# Dog won't eat liver or kidney.



## HayleyMarie (Jul 6, 2011)

So I have a small dilema because of a small white dog. Teagan is a picky dog even I guess when it comes to raw. For example when I first started her on raw I started her off with ground up whole chicken. After I started adding chicken necks and pork she refused to eat the ground chicken. So now I have like 20 pounds of ground up chicken.

Now My dilema is that now I am adding in liver and kidneys and she is refused to eat it. She may lip it or nibble it a little, but other than that she does nothing else. Im wondering if maybe its a texture thing? Who freaking knows with that dog.

I also have to add she has had cow liver before with no issues.
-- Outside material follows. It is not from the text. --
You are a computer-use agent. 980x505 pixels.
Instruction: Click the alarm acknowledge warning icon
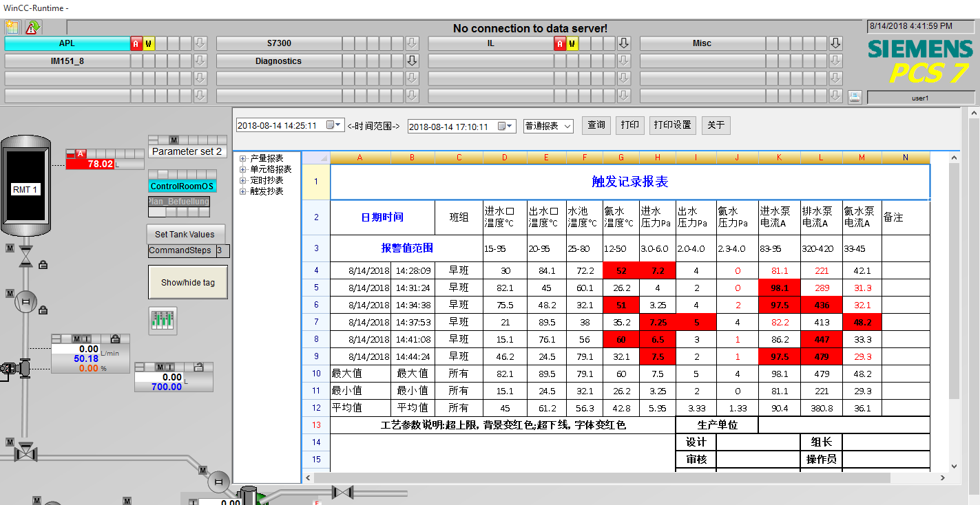click(32, 27)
And she was begging for more. About a month ago I was giving it to her as a treat in small pieces while I was cutting it up to be frozen as it was on sale. 

So I gave it to her last night and she would not touch it, gave it to her this morning and again would not touch it, but she would gobble everything else right up.

So I am wondering if I should do the whole tough love thing? Or what would you do in this situation?


----------



## pogo (Aug 28, 2011)

My two won't eat it liver especially unless it's still fully frozen, so thats how they get it.


----------



## catahoulamom (Sep 23, 2010)

HayleyMarie said:


> So I am wondering if I should do the whole *tough love* thing? Or what would you do in this situation?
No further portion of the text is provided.